◆ What to produce ◆
Every entry should be transcribed word for word, so that nothing is missing.

◆ Records provided ◆
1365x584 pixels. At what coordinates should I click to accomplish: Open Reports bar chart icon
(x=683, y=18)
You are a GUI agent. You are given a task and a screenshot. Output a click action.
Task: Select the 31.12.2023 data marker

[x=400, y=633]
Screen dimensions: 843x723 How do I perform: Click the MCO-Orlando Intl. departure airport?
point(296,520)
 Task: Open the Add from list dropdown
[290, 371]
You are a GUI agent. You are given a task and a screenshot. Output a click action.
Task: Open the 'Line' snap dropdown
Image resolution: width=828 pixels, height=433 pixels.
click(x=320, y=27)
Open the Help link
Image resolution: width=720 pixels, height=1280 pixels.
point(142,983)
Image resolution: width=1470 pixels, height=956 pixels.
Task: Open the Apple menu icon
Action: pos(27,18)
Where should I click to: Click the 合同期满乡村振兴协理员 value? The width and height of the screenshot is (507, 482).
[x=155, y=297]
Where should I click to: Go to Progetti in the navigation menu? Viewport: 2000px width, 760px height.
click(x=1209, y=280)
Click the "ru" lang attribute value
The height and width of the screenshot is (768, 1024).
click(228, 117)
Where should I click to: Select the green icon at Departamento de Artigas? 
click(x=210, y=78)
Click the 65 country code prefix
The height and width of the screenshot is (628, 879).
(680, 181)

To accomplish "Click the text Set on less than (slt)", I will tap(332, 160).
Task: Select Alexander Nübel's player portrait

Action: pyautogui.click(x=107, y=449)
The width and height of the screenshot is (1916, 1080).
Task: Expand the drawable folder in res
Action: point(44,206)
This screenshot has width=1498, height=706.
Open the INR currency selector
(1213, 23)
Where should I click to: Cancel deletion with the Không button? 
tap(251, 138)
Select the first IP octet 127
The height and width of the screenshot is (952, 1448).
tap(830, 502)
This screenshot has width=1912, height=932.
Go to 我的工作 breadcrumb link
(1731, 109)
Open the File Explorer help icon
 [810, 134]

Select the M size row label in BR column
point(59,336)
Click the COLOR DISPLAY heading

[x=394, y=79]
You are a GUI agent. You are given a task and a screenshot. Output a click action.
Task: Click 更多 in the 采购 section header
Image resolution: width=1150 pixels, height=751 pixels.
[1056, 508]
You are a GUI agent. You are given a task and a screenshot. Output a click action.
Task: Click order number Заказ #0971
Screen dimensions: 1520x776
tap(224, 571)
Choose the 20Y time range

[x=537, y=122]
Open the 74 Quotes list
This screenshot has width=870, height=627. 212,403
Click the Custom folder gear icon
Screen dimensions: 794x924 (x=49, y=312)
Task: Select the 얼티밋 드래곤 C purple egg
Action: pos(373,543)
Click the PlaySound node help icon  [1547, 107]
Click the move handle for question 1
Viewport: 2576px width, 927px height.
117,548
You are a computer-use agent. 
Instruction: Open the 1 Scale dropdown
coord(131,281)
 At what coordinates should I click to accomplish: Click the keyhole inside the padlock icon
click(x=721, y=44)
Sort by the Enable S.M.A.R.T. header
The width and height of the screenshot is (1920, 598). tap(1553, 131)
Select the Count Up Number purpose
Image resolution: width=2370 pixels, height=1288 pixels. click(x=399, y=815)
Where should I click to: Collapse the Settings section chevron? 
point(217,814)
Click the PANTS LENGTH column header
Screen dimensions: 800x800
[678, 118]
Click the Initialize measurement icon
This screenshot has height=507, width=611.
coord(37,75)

◆ Response for this exercise ◆
1365x584 pixels. At what coordinates should I click to accomplish: Open Reports bar chart icon
(x=683, y=18)
You are a GUI agent. You are given a task and a screenshot. Output a click action.
Task: Select the 31.12.2023 data marker

[x=400, y=633]
Screen dimensions: 843x723 How do I perform: Click the MCO-Orlando Intl. departure airport?
point(296,520)
 Task: Open the Add from list dropdown
[290, 371]
You are a GUI agent. You are given a task and a screenshot. Output a click action.
Task: Open the 'Line' snap dropdown
Image resolution: width=828 pixels, height=433 pixels.
click(x=320, y=27)
Open the Help link
Image resolution: width=720 pixels, height=1280 pixels.
point(142,983)
Image resolution: width=1470 pixels, height=956 pixels.
Task: Open the Apple menu icon
Action: pos(27,18)
Where should I click to: Click the 合同期满乡村振兴协理员 value? The width and height of the screenshot is (507, 482).
[x=155, y=297]
Where should I click to: Go to Progetti in the navigation menu? Viewport: 2000px width, 760px height.
click(x=1209, y=280)
Click the "ru" lang attribute value
The height and width of the screenshot is (768, 1024).
click(228, 117)
Where should I click to: Select the green icon at Departamento de Artigas? 
click(x=210, y=78)
Click the 65 country code prefix
The height and width of the screenshot is (628, 879).
(680, 181)

To accomplish "Click the text Set on less than (slt)", I will tap(332, 160).
Task: Select Alexander Nübel's player portrait

Action: pyautogui.click(x=107, y=449)
The width and height of the screenshot is (1916, 1080).
Task: Expand the drawable folder in res
Action: point(44,206)
This screenshot has width=1498, height=706.
Open the INR currency selector
(1213, 23)
Where should I click to: Cancel deletion with the Không button? 
tap(251, 138)
Select the first IP octet 127
The height and width of the screenshot is (952, 1448).
tap(830, 502)
This screenshot has width=1912, height=932.
Go to 我的工作 breadcrumb link
(1731, 109)
Open the File Explorer help icon
 [810, 134]

Select the M size row label in BR column
point(59,336)
Click the COLOR DISPLAY heading

[x=394, y=79]
You are a GUI agent. You are given a task and a screenshot. Output a click action.
Task: Click 更多 in the 采购 section header
Image resolution: width=1150 pixels, height=751 pixels.
[1056, 508]
You are a GUI agent. You are given a task and a screenshot. Output a click action.
Task: Click order number Заказ #0971
Screen dimensions: 1520x776
tap(224, 571)
Choose the 20Y time range

[x=537, y=122]
Open the 74 Quotes list
This screenshot has width=870, height=627. 212,403
Click the Custom folder gear icon
Screen dimensions: 794x924 (x=49, y=312)
Task: Select the 얼티밋 드래곤 C purple egg
Action: pos(373,543)
Click the PlaySound node help icon  [1547, 107]
Click the move handle for question 1
Viewport: 2576px width, 927px height.
117,548
You are a computer-use agent. 
Instruction: Open the 1 Scale dropdown
coord(131,281)
 At what coordinates should I click to accomplish: Click the keyhole inside the padlock icon
click(x=721, y=44)
Sort by the Enable S.M.A.R.T. header
The width and height of the screenshot is (1920, 598). tap(1553, 131)
Select the Count Up Number purpose
Image resolution: width=2370 pixels, height=1288 pixels. click(x=399, y=815)
Where should I click to: Collapse the Settings section chevron? 
point(217,814)
Click the PANTS LENGTH column header
Screen dimensions: 800x800
[678, 118]
Click the Initialize measurement icon
This screenshot has height=507, width=611.
coord(37,75)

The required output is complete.